"jim rosinski" wrote in message
oups.com...
Sriram Narayan wrote:

That still wouldn't help since the pressure change for a 1000ft
change in
altitude at 18k would be smaller than at sea level. It would have to
have
some non-linear spring compensation as a function of absolute
pressure.

Yes but the non-linearity is very weak. I coded up the formula for the
US standard atmosphere (described below) and plotted it. See
http://www.burningserver.net/rosinsk...atmosphere.jpg
Perhaps the non-linearity is so weak that altimeters neglect it? I
don't know.

The formula for US standard atmosphere can be derived from the ideal
gas approximation (p = rho*R*T) and the hydrostatic approximation
(dp/dz = -rho*g). The final equation is:

z = T0/gamma * (1 - (p/p0)**(R*gamma/g)))

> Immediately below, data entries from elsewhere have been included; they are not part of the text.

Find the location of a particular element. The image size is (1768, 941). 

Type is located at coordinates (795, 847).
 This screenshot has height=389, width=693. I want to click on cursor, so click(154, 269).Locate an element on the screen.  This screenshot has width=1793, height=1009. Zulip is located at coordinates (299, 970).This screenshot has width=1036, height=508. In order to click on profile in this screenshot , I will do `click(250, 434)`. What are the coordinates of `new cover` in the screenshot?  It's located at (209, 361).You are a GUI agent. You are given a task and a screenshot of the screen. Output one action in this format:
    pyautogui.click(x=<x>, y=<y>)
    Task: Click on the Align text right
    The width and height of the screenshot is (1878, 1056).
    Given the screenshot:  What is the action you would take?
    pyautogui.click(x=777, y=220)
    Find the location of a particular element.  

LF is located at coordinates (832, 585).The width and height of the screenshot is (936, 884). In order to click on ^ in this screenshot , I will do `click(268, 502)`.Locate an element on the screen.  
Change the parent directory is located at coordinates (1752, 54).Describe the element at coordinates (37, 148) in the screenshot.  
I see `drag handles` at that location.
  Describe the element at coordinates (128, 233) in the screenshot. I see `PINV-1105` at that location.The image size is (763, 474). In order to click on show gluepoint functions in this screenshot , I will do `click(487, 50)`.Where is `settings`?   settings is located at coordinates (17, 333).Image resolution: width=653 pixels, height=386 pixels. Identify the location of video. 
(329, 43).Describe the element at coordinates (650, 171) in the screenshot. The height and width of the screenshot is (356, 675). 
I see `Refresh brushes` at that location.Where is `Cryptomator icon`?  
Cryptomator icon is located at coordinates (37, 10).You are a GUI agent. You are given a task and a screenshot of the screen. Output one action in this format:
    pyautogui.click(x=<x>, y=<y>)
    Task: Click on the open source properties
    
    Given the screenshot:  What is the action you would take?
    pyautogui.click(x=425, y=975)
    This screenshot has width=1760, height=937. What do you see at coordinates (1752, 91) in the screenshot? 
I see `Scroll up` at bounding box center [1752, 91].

where R=287, T0 = 288K, p0 = 1013.25 mb = 29.92 in, gamma = 6.5 deg/km,
g = 9.8.

The formula assumes that temperature decreases linearly with altitude,
an assumption which becomes invalid above the tropopause. The equation
and its derivation can be found in Wallace & Hobbs, "Atmospheric
Science", pg. 60-61.

Jim Rosinski


It doesn't look that linear to me. I found a website with a similar graph
and it appears that at sea level and at 10000ft the slope of the curve is at
least 2x different. Your curve is quite a bit more linear (maybe 20%
increase in slope at 10k). There must some sort of mechanical compensation
involved otherwise altimeters would be off quite a bit even at 10k (even
with your curve). Isn't it something like 75ft accuracy requirement for
altimeters?

http://www.atmosphere.mpg.de/enid/16h.html